-- Record set follows --

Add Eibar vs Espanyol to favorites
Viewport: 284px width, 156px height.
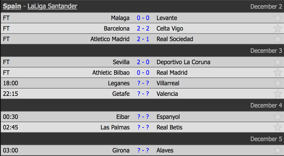tap(277, 117)

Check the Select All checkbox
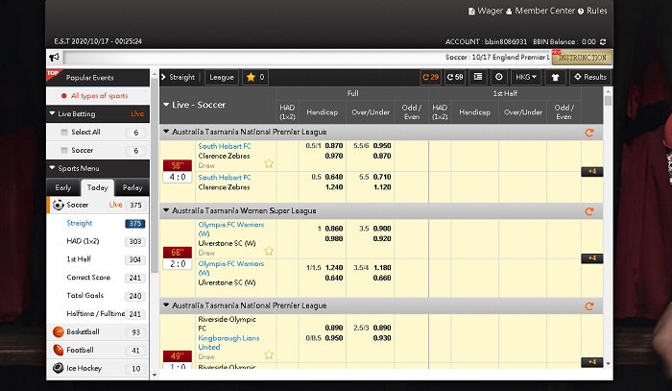click(x=64, y=133)
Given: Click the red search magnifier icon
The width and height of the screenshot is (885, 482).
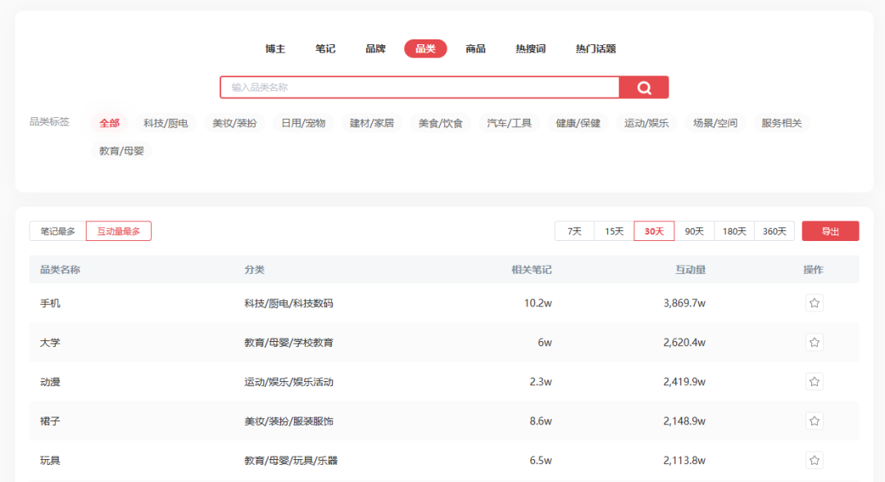Looking at the screenshot, I should pos(644,87).
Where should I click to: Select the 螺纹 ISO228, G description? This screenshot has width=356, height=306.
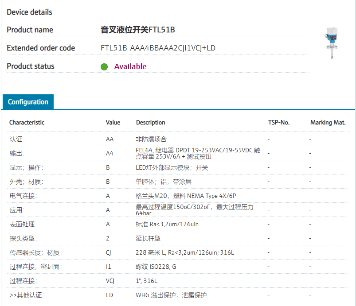tap(156, 267)
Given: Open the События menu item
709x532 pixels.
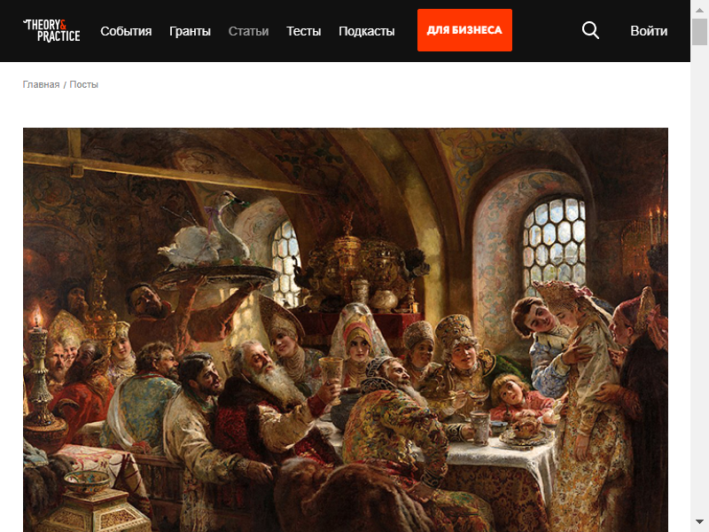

-- Record set concluded --

§ Task requirements: Once the pictures are set aside, give the listing again word for word.

§ Worked solution:
Add Eibar vs Espanyol to favorites
Viewport: 284px width, 156px height.
tap(277, 117)

Check the Select All checkbox
click(x=64, y=133)
Given: Click the red search magnifier icon
The width and height of the screenshot is (885, 482).
Looking at the screenshot, I should pos(644,87).
Where should I click to: Select the 螺纹 ISO228, G description? This screenshot has width=356, height=306.
tap(156, 267)
Given: Open the События menu item
709x532 pixels.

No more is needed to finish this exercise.